▸ PROVIDED TEXT
»»

Sure, that is what I said....one or two points at a time.

Do you agree that IF the universe/multiverse/megaverse had a beginning then speculation as to the type of cause (personal/deliberate/spontaneous) is not unreasonable?

Speculation is fine. I don't think that anyone objects to speculation, proposing new ideas or hypothesis....the issue is with being convinced of the truth of ones belief where there is insufficient evidence to justify a belief/ conviction. That being the definition of faith, and the issue raised in this thread.

Did you just say there is insufficient evidence to support the claim that the universe began to exist? WHOAH!!!! We ain't relying on the bible to support that premise my friend.
 
It is really difficult to get remez's point because of the way he tries to express it. I'll try to help.

For those trying to follow the discussion, but find remez's use of acronyms confusing:

KCA = Kalam Cosmological Argument
FTA = Fine Tuning Argument

For those who don't know what "premise 2" is, here is a condensed version of William Lane Craig and James Sinclair's 5-step argument in support of the KCA (See Common Sense Atheism):

  1. Everything that begins to exist has a cause.
  2. The universe began to exist.
  3. Therefore, the universe has a cause.
  4. If the universe has a cause, then an uncaused, personal Creator of the universe exists, who sans the universe is beginningless, changeless, immaterial, timeless, spaceless, and enormously powerful.
  5. Therefore, an uncaused, personal Creator of the universe exists, who sans the universe is beginningless, changeless, immaterial, timeless, spaceless, and enormously powerful.

All of us can probably agree to the first three steps in the argument, although some might want to quibble over premise 2 (since, at a very minimum, we are only talking about the observable universe). The "evidence" that remez keeps referring to seems to be just the evidence that supports premise 2, but his real argument is the one most of us reject--step 4. That is the step where we find all of the gobbledygook about the First Cause having to be "beginningless, changeless, immaterial, timeless, etc." Remez didn't go through all of that as laid out by Craig and Lewis, but he is operating from their playbook. The point is that nothing in step 4 counts as "evidence" of anything at all. We just have scientific evidence for step 2. The argument beyond step 3 is where the real debate belongs.

The Craig & Lewis argument has been the subject of debate in academia and on the internet for many years, so you can find endless amounts of material on it with Google along with quite a few refutations by real and self-appointed philosopher atheists. It still comes down to a question of equivocation on the word "universe". Do we just exist in a  pocket universe? That could mean that there is some kind of greater "universe" or "metaverse" in which our observable universe is embedded and the Big Bang was a caused event. A lot of physicists seem to like that approach to cosmology. Given that assumption, then Craig and Sinclair's KCA simply falls apart. But there are many other problems with the argument, not the least of which are the very wild jumps of imagination that shoehorn a "personal creator" into the later stages.
 
I think you (or the person you're quoting) botched premise #4
 
I think you botched premise #4

I merely copied the one from the source I cited from an online atheist blogger, Luke Muehlhauser of Common Sense Atheism. However, by all means, give us your improved version. I'm not wedded to Muelhauser's particular wording or summary, and my point still stands about the equivocation on the word "universe". My objective was just to put some context in that would help people understand the references in remez's post.

««

▸ DATA EXCERPT
»»

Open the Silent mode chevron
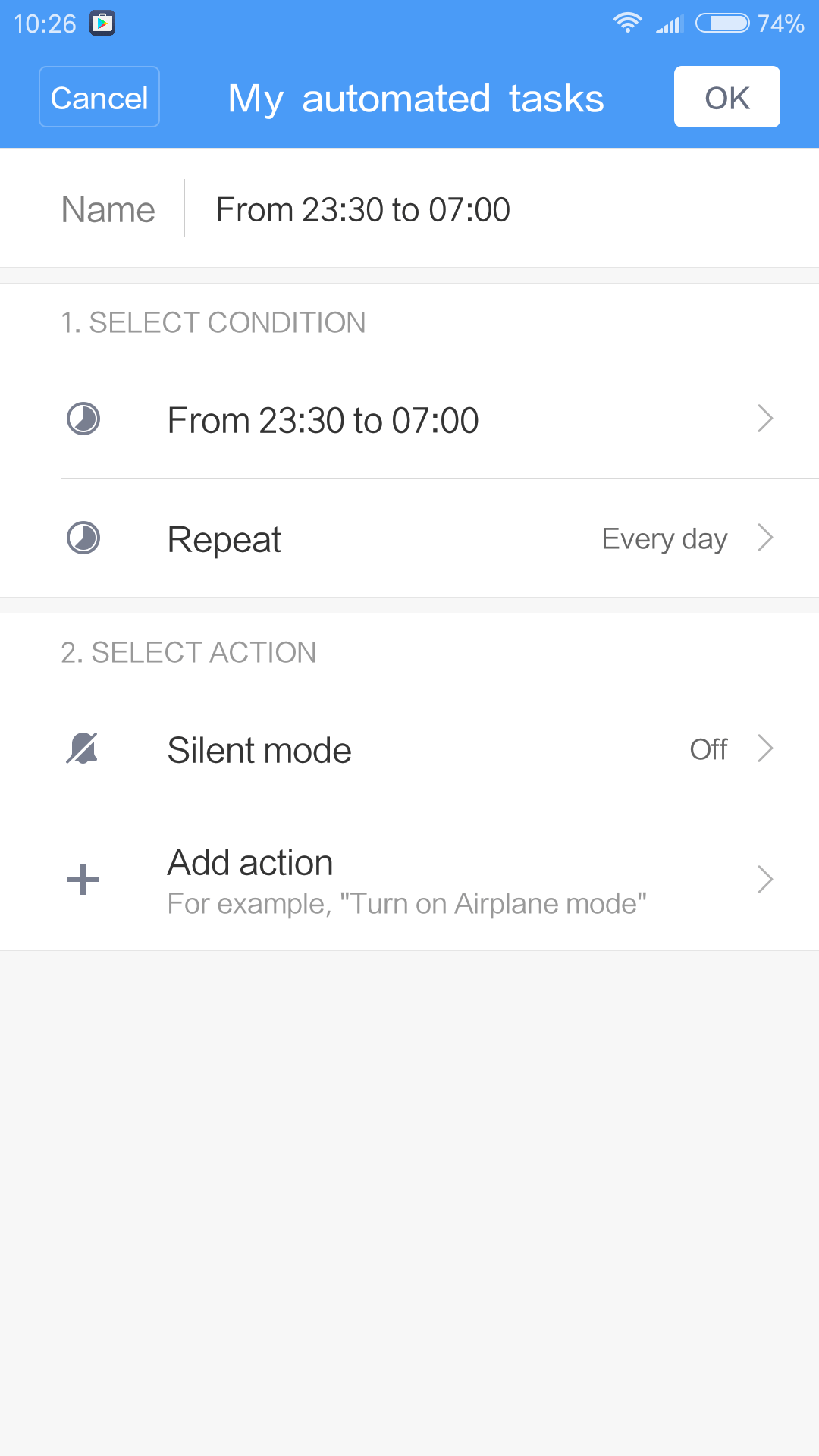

««

▸ REQUEST
Reproduce word for word the passage of the forum discussion on the Kalam argument that starts with "For those trying" and goes on through "exist has a cause.". The listing plays no part in this exercise.

▸ THE ANSWER
For those trying to follow the discussion, but find remez's use of acronyms confusing:

KCA = Kalam Cosmological Argument
FTA = Fine Tuning Argument

For those who don't know what "premise 2" is, here is a condensed version of William Lane Craig and James Sinclair's 5-step argument in support of the KCA (See Common Sense Atheism):

  1. Everything that begins to exist has a cause.